Hittin the streets… edited

Whoops! That first post of mine wasn’t really finished. Didn’t mean for it to get submitted, my bad.

Ok anyways, to continue the thoughts started there, I was thinking about packing up my trusty portfolio and brushing up on on my pronunciation of the mysterious silent “u” in words like colour and flavour and then seeing if impresses any of those euro folk. I mean, I even really like the original british “The Office” TV show, which is only eclipsed by Ricky Gervais’ follow up, “Extras”. So I already have a head start on the british humour.

I wondered if we could hear from some of our fellow illustrators who might have any sort of experience with publishers outside of the US. I’m specifically curious about the UK and finding out if it even seems like a good idea to visit their offices there. Have other artists tried it and how did it go? I’m a little rusty on my geography and wondered if there was any sort of NY city equivalent where a lot of publishing houses are gathered fairly close by and would be a good central point of attack? If anyone has some stories of experiences outside of the UK too though those would surely be nice to hear as well. I ain’t picky.

So yeah, any thoughts, stories, insights are welcome fodder for conversation

PS, I don’t know how the formatting of this post will come out. No matter what I try when composing it, when I hit preview it all runs together with no paragraph breaks. Ah well.


One Response to Hittin the streets… edited

  1. carolkoeller says:

    Okay, my comments are based on experience of a long time ago, but there might be something useful..

    I was at the Bologna bookfair a LOOOOOOONG time ago, and I lived in Germany for over a year, but I still like to glance at European children’s books when I have the chance, and check out Bologna…

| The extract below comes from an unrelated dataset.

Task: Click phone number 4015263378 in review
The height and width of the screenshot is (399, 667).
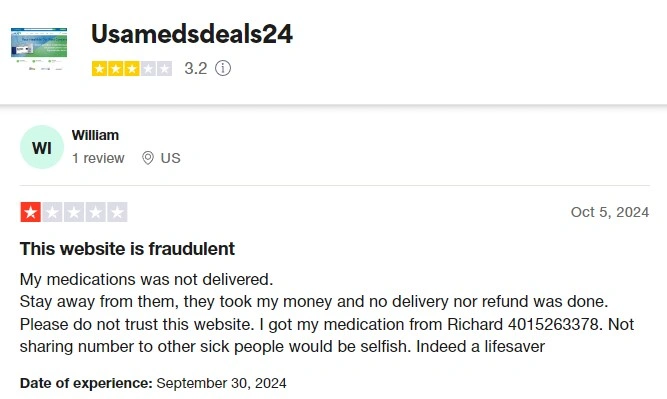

    The color palette is different (it was in the 80s and still is today, methinks)–America tends toward super-saturated bright color; Europe–not so much. The work at Bologna tends to be somewhat experimental–some of the exhibitors are very recent art school grads. Look carefully at the sort of stories that do well in England and Europe. In the 80’s, folk and fairy tales were still a significant part of their culture. Maybe not so much today; I don’t know. If your art is compatible color-wise and story-wise, go for it!